REQUIREMENT:
An exact reproduction is needed of every line from the beginning of the data down to and including the line that contains "Vérifier un nom (204, 126)", minus the pictures.

DATA PROVIDED:
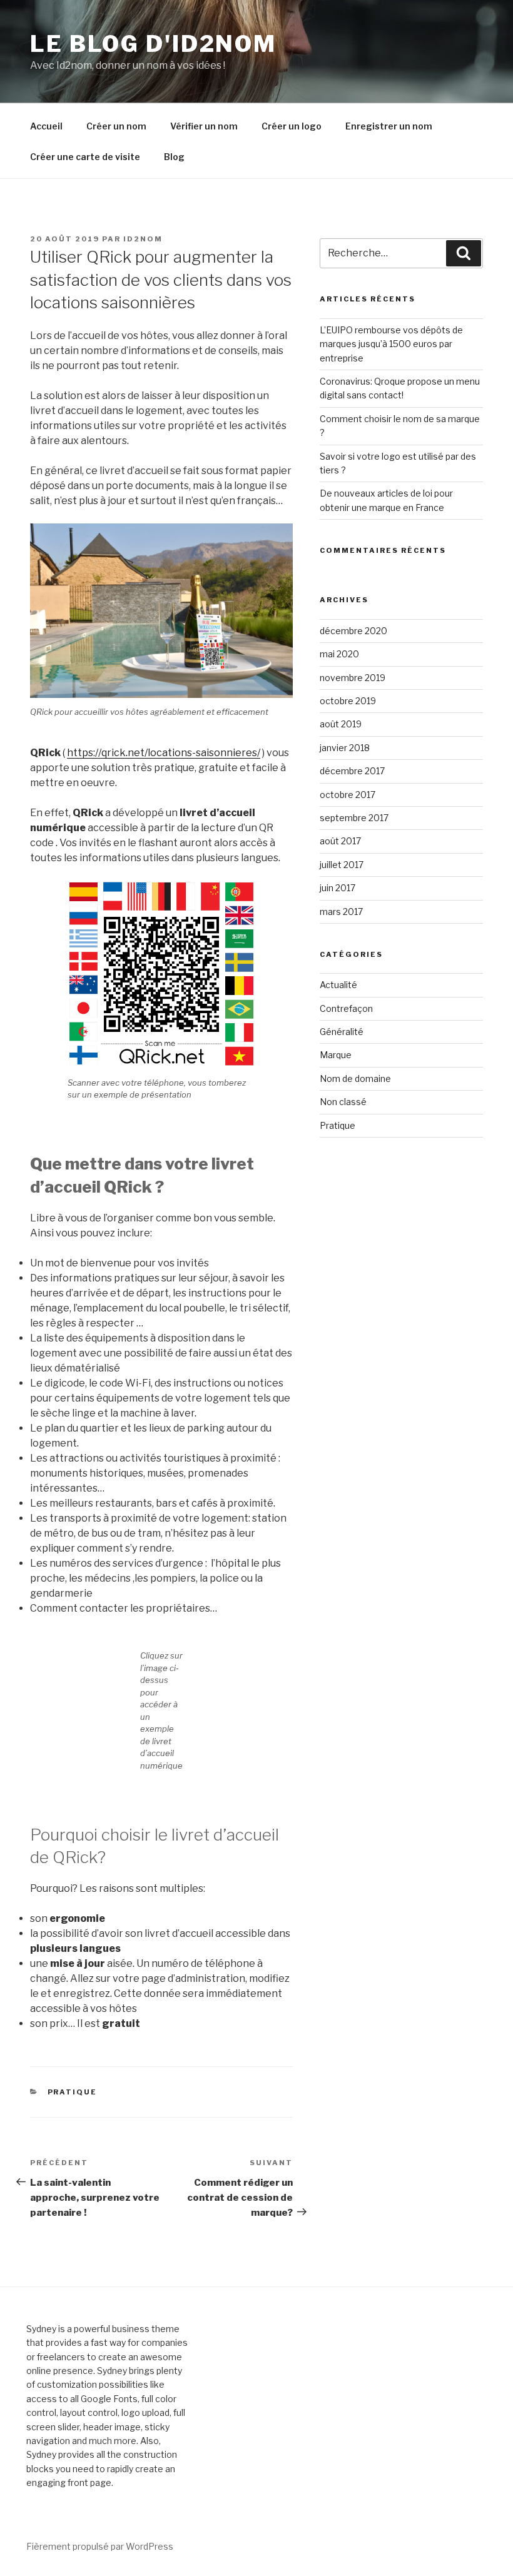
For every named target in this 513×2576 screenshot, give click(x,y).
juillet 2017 (341, 864)
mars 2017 (341, 911)
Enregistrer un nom (388, 126)
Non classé (343, 1101)
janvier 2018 (345, 747)
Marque (336, 1054)
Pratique (73, 2092)
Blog (174, 156)
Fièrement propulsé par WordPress (99, 2546)
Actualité (338, 984)
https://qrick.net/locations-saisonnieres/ (163, 753)
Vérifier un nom (204, 126)
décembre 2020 (353, 630)
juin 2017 (337, 887)
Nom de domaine (355, 1078)
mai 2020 (339, 654)
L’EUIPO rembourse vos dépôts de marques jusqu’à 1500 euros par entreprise (391, 344)
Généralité (341, 1031)
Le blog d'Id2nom (153, 44)
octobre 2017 (347, 794)
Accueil (46, 126)
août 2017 (340, 841)
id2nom (143, 239)
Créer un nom (116, 126)
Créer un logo (292, 126)
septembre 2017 (354, 817)
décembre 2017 (352, 770)
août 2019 (341, 724)
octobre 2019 (348, 700)
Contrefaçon (346, 1008)
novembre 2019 (352, 677)
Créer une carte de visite (85, 156)
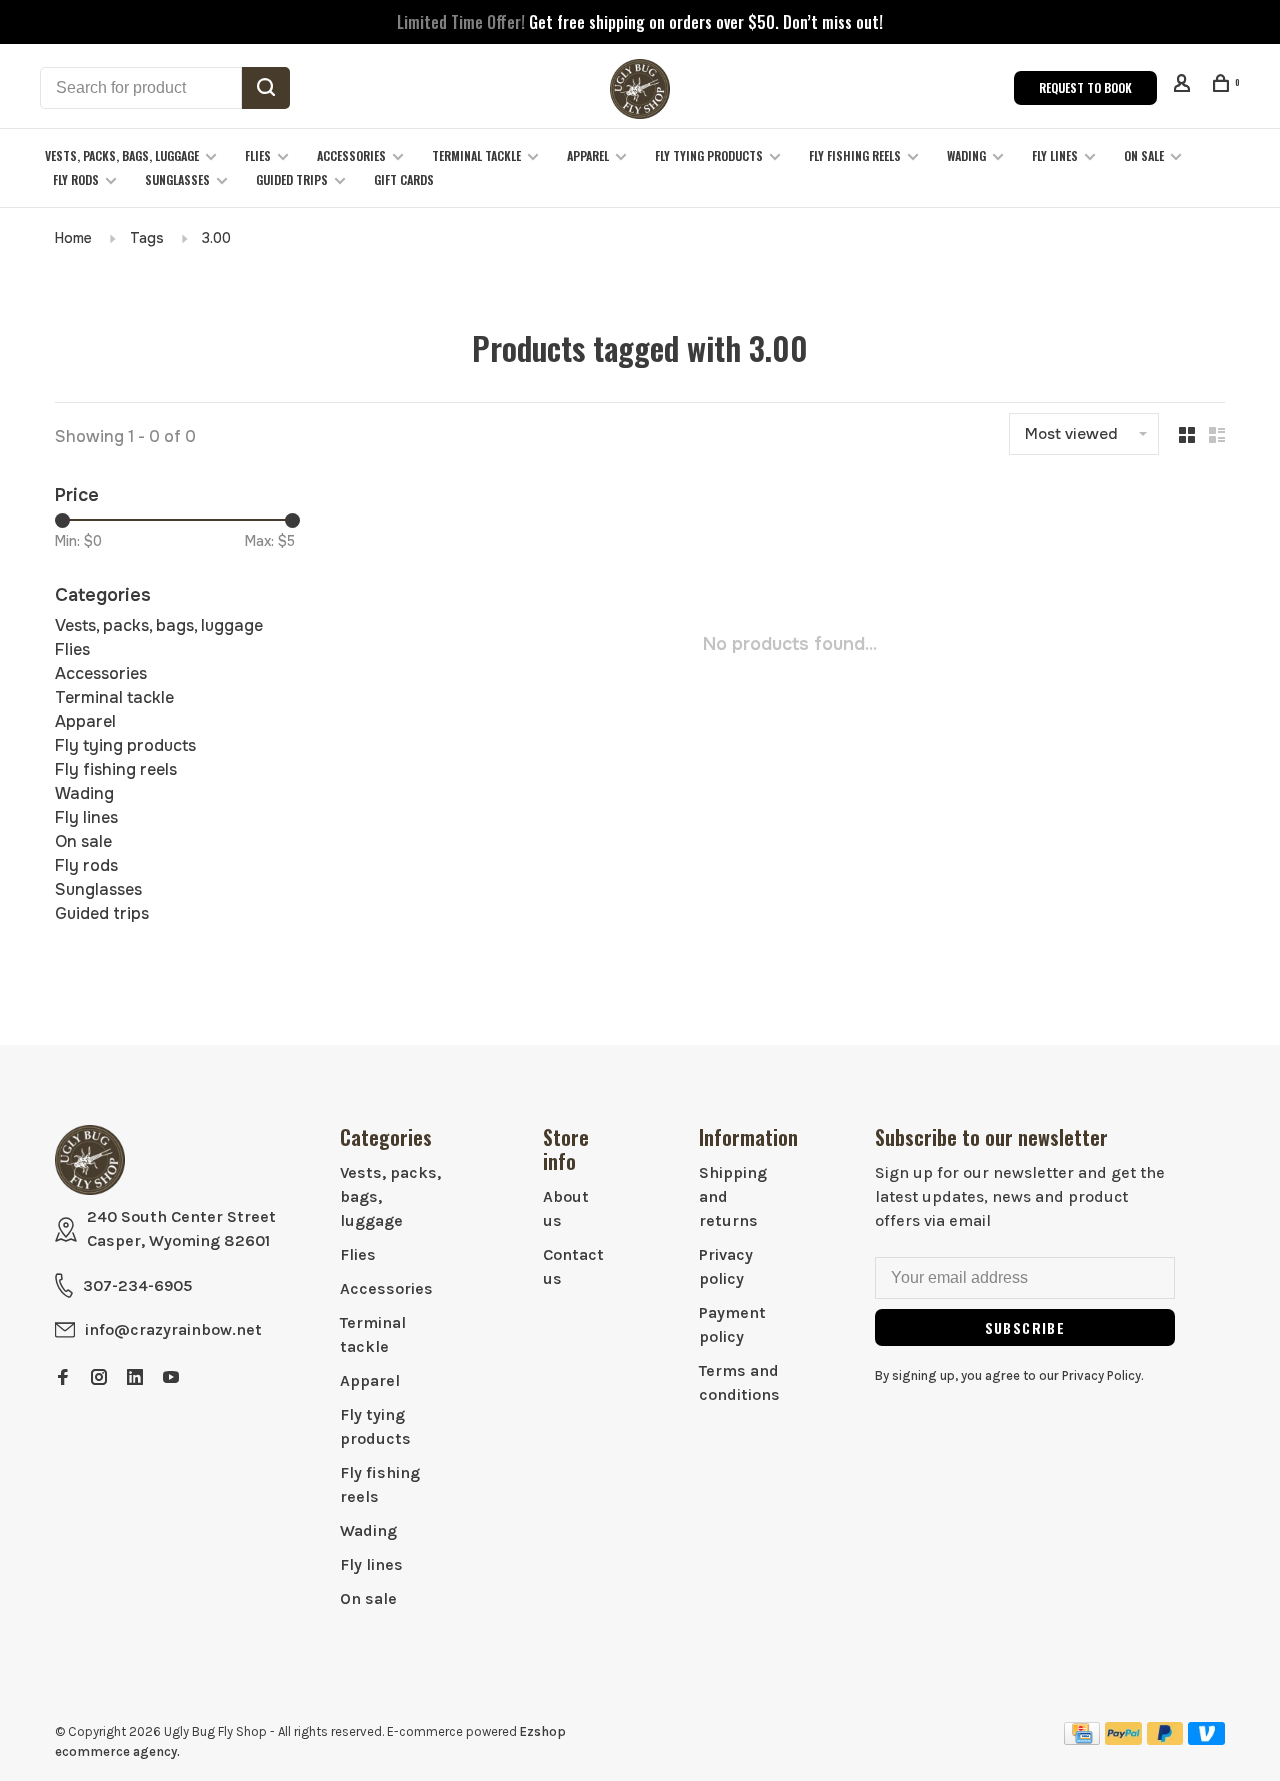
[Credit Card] (1082, 1739)
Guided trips (292, 179)
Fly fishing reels (855, 155)
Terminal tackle (476, 155)
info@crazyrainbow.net (173, 1329)
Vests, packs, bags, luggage (122, 155)
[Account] (1184, 85)
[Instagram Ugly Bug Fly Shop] (99, 1378)
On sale (1144, 155)
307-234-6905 (137, 1285)
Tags (147, 238)
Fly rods (76, 179)
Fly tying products (709, 155)
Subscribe (1025, 1327)
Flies (258, 155)
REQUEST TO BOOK (1085, 87)
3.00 (216, 238)
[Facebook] (63, 1378)
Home (73, 238)
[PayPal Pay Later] (1165, 1739)
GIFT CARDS (404, 179)
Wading (966, 155)
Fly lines (1055, 155)
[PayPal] (1123, 1739)
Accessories (351, 155)
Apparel (588, 155)
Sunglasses (177, 179)
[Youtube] (171, 1378)
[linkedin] (135, 1378)
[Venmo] (1206, 1739)
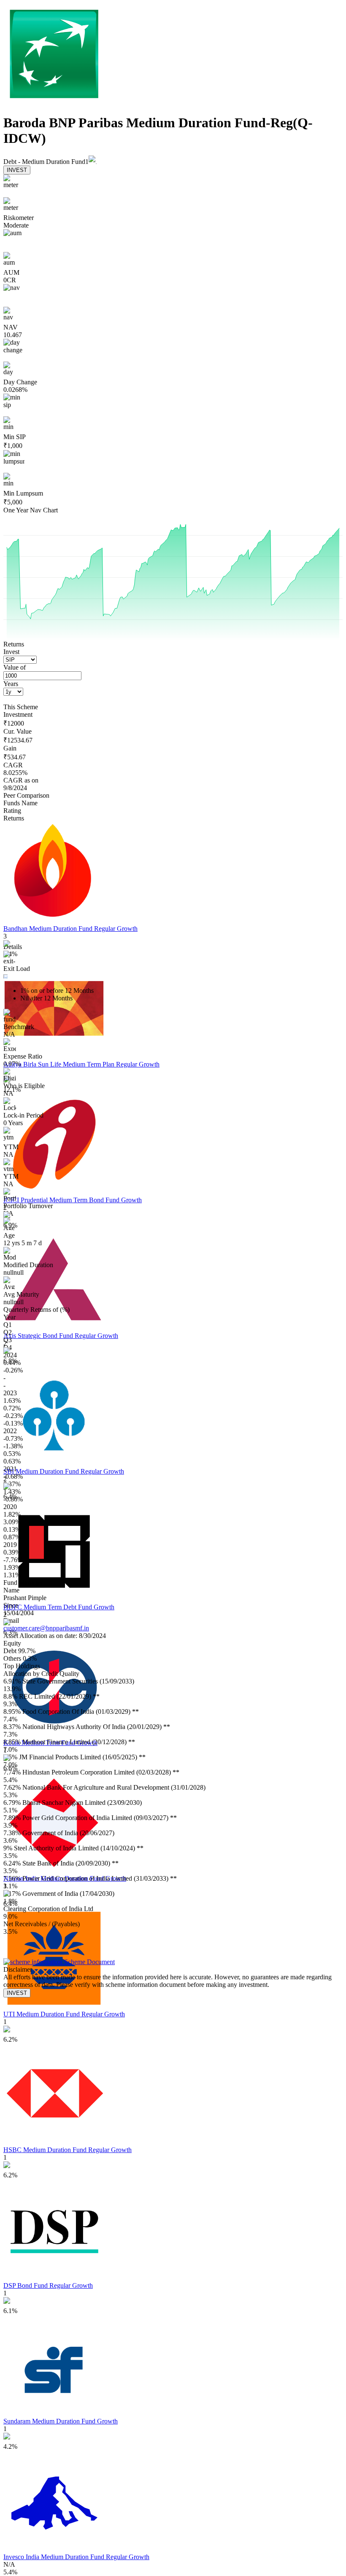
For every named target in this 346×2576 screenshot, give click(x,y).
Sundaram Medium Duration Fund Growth (60, 2421)
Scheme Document (88, 1961)
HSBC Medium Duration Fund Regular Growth (67, 2149)
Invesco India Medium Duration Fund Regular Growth (76, 2556)
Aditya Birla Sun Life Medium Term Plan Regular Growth (81, 1064)
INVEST (17, 170)
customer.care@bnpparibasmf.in (46, 1628)
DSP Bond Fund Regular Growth (48, 2285)
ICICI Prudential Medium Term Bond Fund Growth (72, 1200)
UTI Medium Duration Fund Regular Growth (64, 2014)
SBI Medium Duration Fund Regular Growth (63, 1471)
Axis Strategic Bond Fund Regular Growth (60, 1335)
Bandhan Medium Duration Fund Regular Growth (70, 928)
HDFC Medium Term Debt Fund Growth (58, 1607)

COMPLETED TASK:
For every named target in this 513×2576 screenshot, give click(x,y).
juillet 2017 (341, 864)
mars 2017 (341, 911)
Enregistrer un nom (388, 126)
Non classé (343, 1101)
janvier 2018 (345, 747)
Marque (336, 1054)
Pratique (73, 2092)
Blog (174, 156)
Fièrement propulsé par WordPress (99, 2546)
Actualité (338, 984)
https://qrick.net/locations-saisonnieres/ (163, 753)
Vérifier un nom (204, 126)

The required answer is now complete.